Comment pourrait-on vous aimer moins en vous estimant chaque jour davantage ? Comment perdrais-je mes anciens sentiments pour vous tandis que vous en méritez chaque jour de nouveaux ? Non, mon cher et digne ami, tout ce que nous fûmes les uns aux autres dès notre première jeunesse, nous le serons le reste de nos jours ; et si notre mutuel attachement n’augmente plus, c’est qu’il ne peut plus augmenter. Toute la différence est que je vous aimais comme mon frère, et qu’à présent je vous aime comme mon enfant ; car quoique nous soyons toutes deux plus jeunes que vous, et même vos disciples, je vous regarde un peu comme le nôtre. En nous apprenant à penser, vous avez appris de nous à être sensible ; et, quoi qu’en dise votre philosophe anglais, cette éducation vaut bien l’autre ; si c’est la raison qui fait l’homme, c’est le sentiment qui le conduit.

— Savez-vous pourquoi je parais avoir changé de conduite envers vous ? Ce n’est pas, croyez-moi, que mon cœur ne soit toujours le même ; c’est que votre état est changé. Je favorisai vos feux tant qu’il leur restait un rayon d’espérance.

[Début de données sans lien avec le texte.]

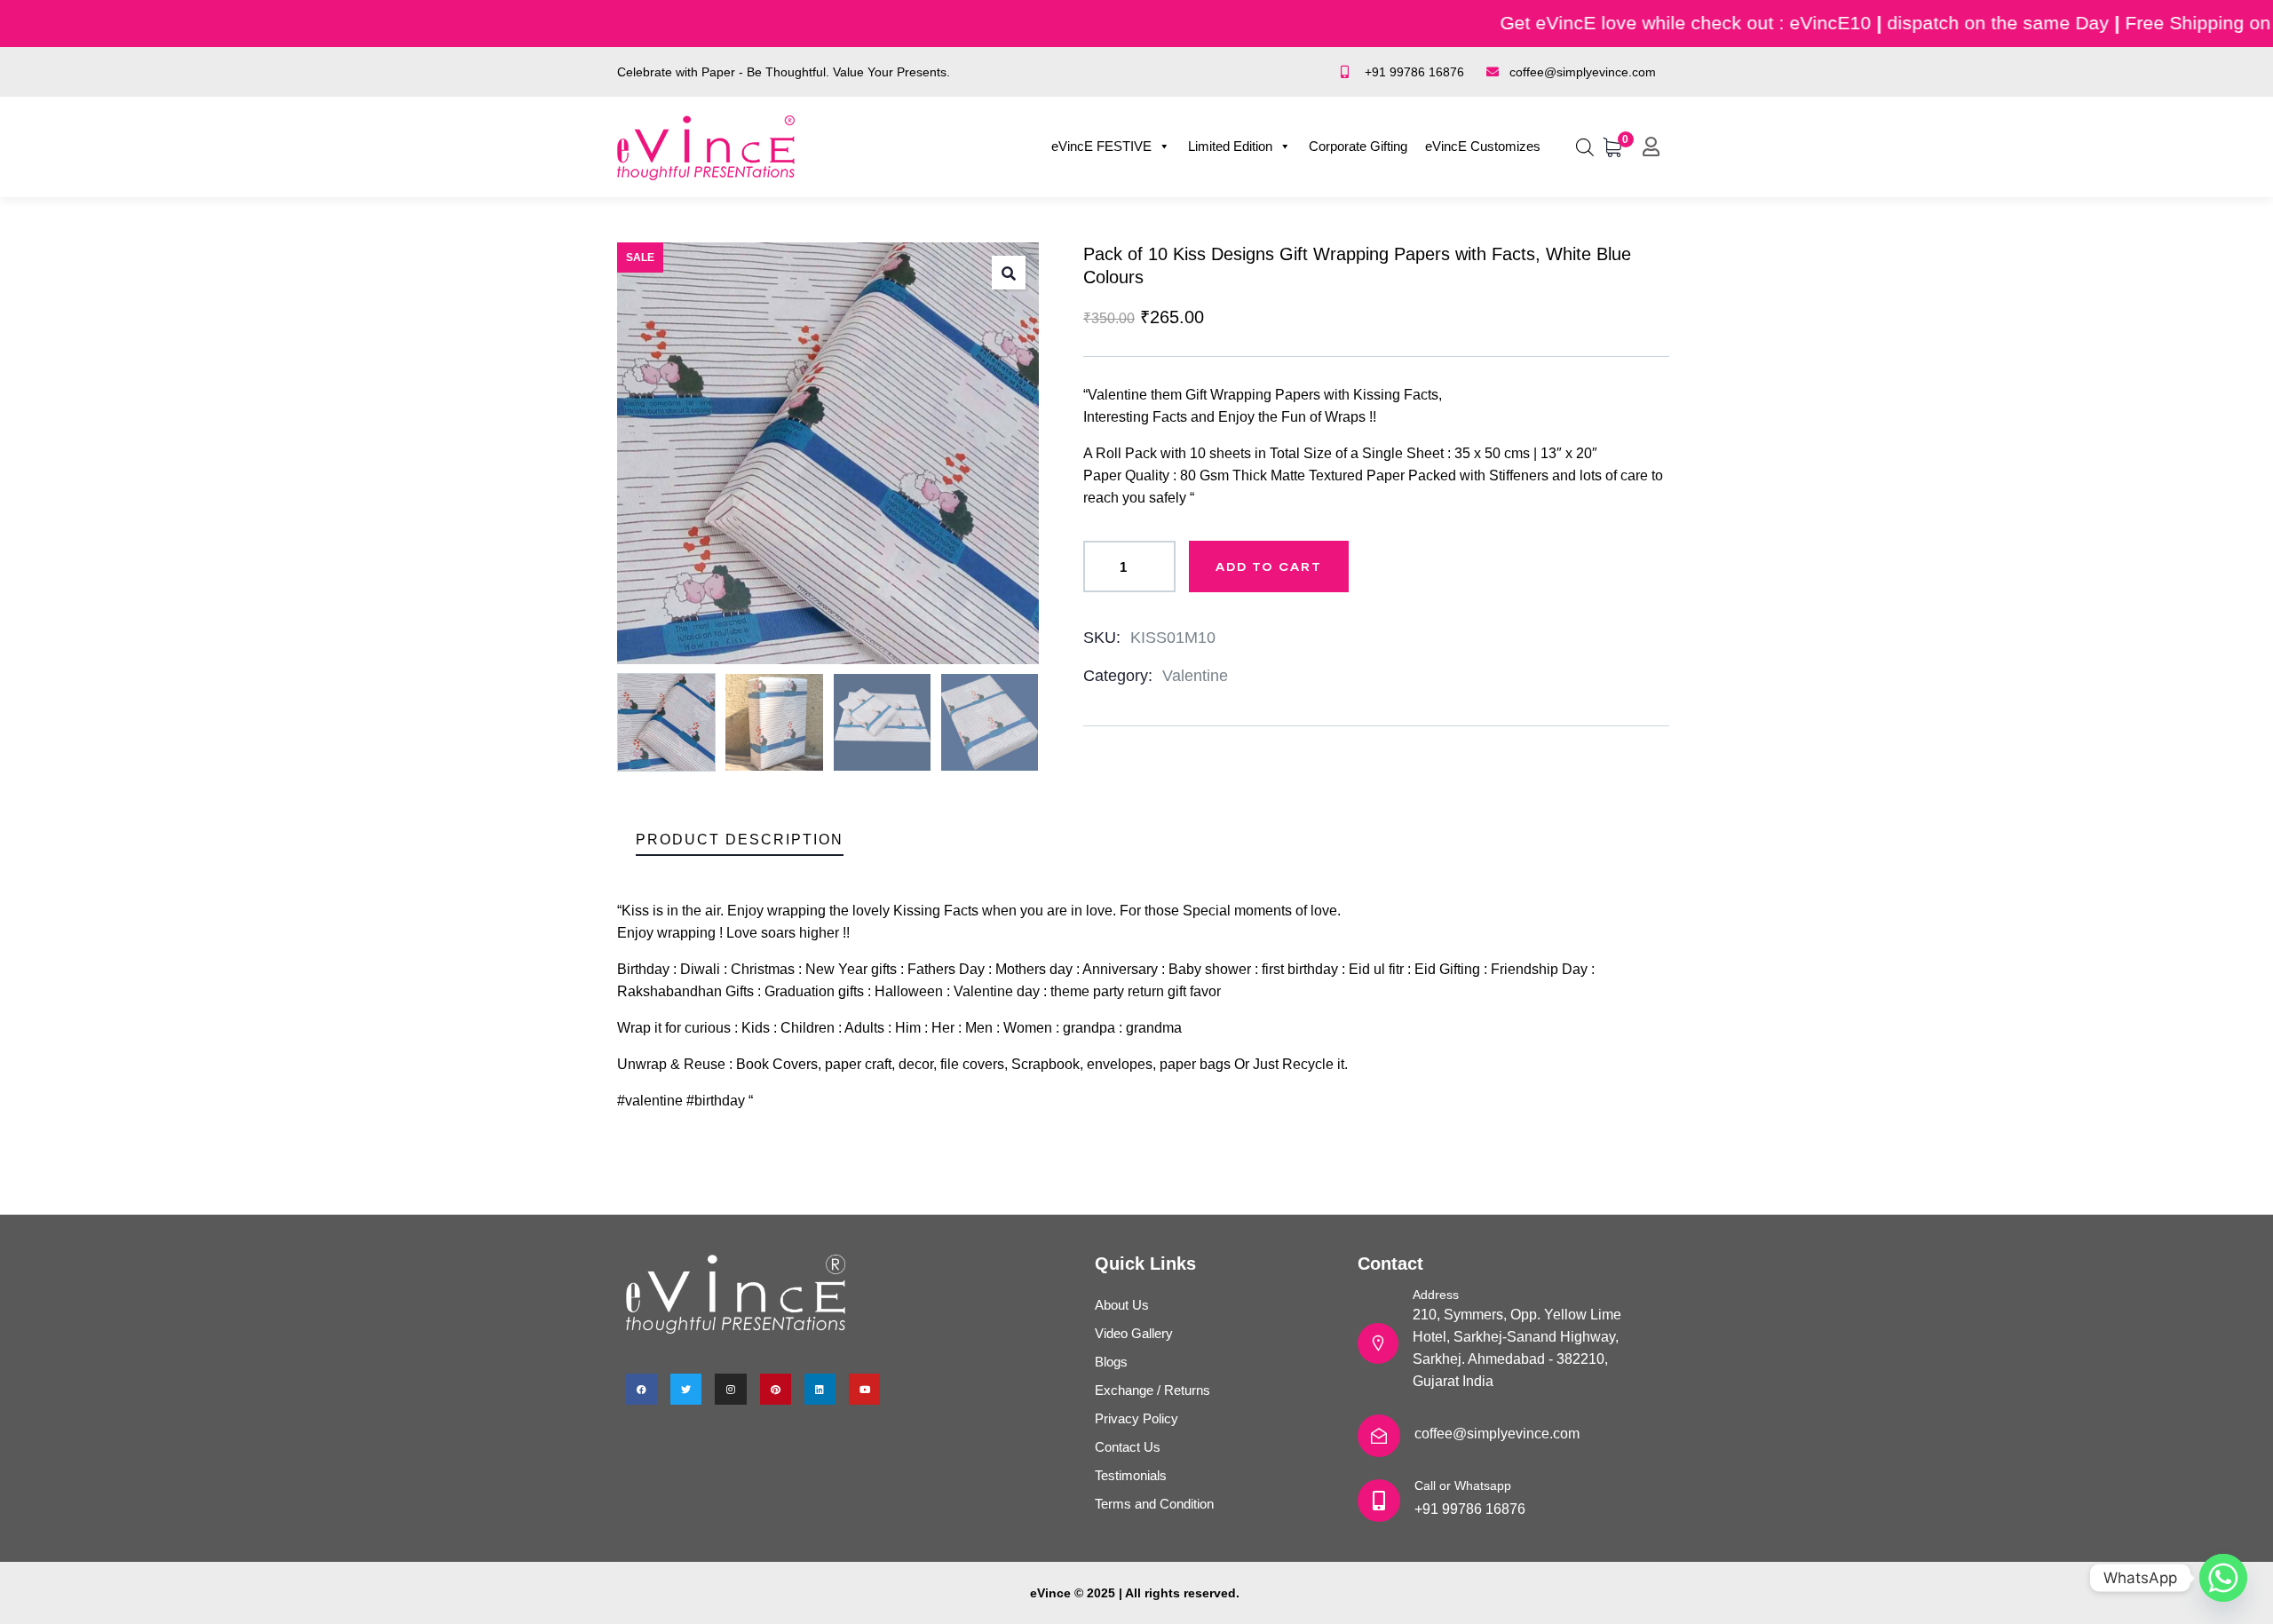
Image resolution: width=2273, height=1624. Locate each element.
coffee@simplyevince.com (1497, 1433)
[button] (1009, 272)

Depuis qu’en vous obstinant d’aspirer à Julie vous ne pouvez plus que la rendre malheureuse, ce serait vous nuire que de vous complaire. J’aime mieux vous savoir moins à plaindre, et vous rendre plus mécontent. Quand le bonheur commun devient impossible, chercher le sien dans celui de ce qu’on aime, n’est-ce pas tout ce qui reste à faire à l’amour sans espoir ?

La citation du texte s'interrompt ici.